Denuncia Penal y Alegaciones de Ocultamiento

La acusación más grave proviene de una familia que afirma haber realizado una denuncia penal por "moretones en el rostro" de su madre. Según su testimonio, la respuesta del geriátrico fue inventar una convulsión para justificar el traslado de la residente y posteriormente negarle el reingreso. Esta es una imputación de una gravedad extrema que implica no solo un posible abuso físico, sino también un intento de ocultamiento. Además, esta misma persona advierte que "las fotos no corresponden al geriátrico real", una seria advertencia para quienes evalúan el lugar basándose en su presentación online.

Una Decisión que Requiere Máxima Precaución

La Residencia Nuestra Señora de Luján se presenta como una opción con profundas contradicciones. Por un lado, existe un testimonio de satisfacción a largo plazo centrado en el equipo médico. Por otro, un volumen considerable de denuncias de una gravedad inusitada que abarcan negligencia, sobremedicación, maltrato verbal por parte de la dirección e incluso una denuncia penal por lesiones físicas. La falta de un ascensor y la posible escasez de personal son problemas estructurales que no pueden ser ignorados.

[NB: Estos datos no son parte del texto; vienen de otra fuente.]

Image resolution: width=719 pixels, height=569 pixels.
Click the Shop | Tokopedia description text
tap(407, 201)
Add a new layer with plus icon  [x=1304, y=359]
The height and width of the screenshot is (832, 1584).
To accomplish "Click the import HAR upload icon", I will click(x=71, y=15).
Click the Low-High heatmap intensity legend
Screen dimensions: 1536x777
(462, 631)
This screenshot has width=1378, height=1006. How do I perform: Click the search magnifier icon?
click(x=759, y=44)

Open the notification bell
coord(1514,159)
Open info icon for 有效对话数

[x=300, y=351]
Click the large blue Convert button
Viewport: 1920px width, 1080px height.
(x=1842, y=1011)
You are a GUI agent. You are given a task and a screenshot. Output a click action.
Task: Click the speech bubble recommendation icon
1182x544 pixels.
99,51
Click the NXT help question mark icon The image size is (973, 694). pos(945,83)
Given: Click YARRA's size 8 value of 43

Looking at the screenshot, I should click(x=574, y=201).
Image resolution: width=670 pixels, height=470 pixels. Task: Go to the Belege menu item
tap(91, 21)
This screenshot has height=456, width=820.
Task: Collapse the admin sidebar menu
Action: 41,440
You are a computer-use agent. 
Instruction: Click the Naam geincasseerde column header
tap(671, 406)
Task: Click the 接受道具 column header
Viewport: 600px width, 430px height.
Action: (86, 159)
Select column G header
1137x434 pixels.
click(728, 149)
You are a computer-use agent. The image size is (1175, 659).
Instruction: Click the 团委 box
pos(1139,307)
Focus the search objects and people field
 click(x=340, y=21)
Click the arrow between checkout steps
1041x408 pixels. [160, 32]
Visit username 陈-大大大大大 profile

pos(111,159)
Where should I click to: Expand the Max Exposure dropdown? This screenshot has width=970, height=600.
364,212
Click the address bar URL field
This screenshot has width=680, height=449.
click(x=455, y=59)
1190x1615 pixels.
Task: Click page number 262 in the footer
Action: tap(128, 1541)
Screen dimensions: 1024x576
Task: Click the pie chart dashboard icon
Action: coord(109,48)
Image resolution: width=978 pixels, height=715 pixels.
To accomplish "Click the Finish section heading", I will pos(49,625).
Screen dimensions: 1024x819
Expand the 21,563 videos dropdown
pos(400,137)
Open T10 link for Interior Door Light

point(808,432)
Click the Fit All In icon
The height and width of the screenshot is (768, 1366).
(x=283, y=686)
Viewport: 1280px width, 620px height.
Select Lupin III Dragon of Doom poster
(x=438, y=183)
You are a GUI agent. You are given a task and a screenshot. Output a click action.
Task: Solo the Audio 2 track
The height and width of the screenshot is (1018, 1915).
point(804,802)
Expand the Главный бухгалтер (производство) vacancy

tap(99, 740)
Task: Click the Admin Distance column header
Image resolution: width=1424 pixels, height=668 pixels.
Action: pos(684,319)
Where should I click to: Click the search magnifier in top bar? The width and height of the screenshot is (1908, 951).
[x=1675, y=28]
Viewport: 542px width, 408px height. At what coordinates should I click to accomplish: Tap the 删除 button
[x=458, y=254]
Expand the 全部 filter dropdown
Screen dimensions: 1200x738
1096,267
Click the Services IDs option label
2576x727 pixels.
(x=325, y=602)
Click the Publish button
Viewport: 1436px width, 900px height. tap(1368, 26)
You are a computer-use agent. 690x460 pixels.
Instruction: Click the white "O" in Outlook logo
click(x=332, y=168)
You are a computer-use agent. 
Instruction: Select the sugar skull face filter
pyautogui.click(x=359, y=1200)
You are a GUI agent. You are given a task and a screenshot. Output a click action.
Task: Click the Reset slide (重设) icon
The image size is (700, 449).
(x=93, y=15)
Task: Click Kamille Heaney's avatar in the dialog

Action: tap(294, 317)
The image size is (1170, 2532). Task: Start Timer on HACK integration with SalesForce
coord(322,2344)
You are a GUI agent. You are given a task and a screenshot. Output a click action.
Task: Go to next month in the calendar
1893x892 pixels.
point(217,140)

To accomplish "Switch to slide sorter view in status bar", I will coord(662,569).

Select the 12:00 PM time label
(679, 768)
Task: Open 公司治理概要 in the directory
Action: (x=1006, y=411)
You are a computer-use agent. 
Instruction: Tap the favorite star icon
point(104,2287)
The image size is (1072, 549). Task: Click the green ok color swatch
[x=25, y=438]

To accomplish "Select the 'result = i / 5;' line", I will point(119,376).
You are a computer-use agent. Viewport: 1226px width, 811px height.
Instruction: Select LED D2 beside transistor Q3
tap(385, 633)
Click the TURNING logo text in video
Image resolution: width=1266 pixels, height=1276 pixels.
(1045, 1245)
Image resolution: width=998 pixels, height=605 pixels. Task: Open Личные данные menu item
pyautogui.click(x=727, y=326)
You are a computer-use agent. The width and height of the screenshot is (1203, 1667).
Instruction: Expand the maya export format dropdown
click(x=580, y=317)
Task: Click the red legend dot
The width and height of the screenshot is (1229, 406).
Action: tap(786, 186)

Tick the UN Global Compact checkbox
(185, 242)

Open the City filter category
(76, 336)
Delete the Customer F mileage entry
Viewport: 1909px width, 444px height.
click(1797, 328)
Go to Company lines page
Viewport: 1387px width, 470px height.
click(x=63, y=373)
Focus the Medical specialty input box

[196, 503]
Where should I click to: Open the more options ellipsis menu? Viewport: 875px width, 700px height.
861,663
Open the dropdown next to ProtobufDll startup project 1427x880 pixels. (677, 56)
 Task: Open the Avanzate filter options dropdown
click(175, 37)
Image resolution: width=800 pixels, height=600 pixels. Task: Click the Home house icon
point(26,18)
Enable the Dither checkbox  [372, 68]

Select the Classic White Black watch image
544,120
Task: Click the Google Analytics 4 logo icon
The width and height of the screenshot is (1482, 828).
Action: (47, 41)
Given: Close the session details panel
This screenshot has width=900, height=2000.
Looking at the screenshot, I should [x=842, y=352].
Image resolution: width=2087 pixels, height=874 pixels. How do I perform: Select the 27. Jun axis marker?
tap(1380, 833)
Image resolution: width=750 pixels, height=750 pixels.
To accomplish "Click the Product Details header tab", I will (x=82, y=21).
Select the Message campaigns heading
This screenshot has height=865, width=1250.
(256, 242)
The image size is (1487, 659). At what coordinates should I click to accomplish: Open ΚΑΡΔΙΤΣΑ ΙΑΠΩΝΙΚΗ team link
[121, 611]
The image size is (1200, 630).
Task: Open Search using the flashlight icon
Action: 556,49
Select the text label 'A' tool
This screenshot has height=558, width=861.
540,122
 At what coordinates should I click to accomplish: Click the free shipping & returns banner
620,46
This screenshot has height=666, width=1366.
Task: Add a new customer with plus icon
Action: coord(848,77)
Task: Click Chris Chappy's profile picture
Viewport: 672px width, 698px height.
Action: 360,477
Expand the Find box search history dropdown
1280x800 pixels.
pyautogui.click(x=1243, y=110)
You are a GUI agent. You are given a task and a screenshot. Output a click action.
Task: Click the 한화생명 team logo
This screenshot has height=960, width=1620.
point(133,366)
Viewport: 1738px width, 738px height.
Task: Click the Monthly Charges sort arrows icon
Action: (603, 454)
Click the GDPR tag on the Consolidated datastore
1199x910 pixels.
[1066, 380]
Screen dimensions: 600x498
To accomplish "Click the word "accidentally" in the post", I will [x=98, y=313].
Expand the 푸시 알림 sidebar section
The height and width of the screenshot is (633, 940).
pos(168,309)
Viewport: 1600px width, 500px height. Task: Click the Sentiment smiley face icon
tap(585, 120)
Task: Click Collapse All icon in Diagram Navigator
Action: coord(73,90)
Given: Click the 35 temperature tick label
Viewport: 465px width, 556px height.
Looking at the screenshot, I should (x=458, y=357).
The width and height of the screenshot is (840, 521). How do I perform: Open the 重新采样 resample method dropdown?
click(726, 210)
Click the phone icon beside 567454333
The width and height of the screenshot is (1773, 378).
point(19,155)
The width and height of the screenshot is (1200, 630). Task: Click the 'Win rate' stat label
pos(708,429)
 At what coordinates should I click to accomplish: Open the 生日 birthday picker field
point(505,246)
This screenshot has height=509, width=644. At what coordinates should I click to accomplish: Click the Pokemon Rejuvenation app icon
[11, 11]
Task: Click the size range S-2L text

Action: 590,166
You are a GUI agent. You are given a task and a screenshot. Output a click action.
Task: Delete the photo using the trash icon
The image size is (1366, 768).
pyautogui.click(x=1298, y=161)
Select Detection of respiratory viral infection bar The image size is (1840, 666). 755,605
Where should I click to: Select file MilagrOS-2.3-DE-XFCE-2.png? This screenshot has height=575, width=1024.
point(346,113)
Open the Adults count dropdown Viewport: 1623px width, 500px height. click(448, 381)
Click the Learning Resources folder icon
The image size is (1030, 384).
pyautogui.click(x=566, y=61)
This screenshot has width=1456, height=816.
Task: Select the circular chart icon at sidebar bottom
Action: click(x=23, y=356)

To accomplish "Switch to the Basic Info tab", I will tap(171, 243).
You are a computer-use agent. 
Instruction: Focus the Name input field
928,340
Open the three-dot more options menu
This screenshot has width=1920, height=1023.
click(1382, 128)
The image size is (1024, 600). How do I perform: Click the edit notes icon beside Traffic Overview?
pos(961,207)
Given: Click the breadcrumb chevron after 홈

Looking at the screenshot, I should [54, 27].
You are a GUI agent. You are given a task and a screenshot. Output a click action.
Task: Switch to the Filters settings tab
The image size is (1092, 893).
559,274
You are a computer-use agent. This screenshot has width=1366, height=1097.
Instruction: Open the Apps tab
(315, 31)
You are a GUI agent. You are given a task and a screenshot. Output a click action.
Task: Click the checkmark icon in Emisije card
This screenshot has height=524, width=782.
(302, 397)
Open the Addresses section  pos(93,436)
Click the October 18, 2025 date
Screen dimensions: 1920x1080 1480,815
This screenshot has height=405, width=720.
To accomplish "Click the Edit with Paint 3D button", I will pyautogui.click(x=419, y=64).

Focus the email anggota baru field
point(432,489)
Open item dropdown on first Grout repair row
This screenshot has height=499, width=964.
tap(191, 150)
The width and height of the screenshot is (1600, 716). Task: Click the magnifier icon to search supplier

Para cualquier familia que considere este hogar geriátrico, es imperativo realizar una investigación exhaustiva y no tomar una decisión a la ligera. Se recomienda:

  • Realizar visitas presenciales sin previo aviso y en diferentes horarios para observar la dinámica real del lugar.
  • Solicitar hablar directamente con el equipo médico (clínica, psiquiatra, psicóloga) para evaluar su enfoque y disponibilidad.
  • Cuestionar directamente a la administración sobre las graves acusaciones públicas, la falta de ascensor y la ratio de personal por residente.
  • Intentar conversar con familiares de residentes actuales para obtener una perspectiva directa y actualizada.
  • Verificar la habilitación del establecimiento en los registros oficiales del Gobierno de la Ciudad de Buenos Aires.

La elección de una residencia para adultos mayores es una de las decisiones más importantes y delicadas. En el caso de Nuestra Señora de Luján, el peso de las denuncias negativas obliga a un nivel de escrutinio y precaución excepcionalmente alto.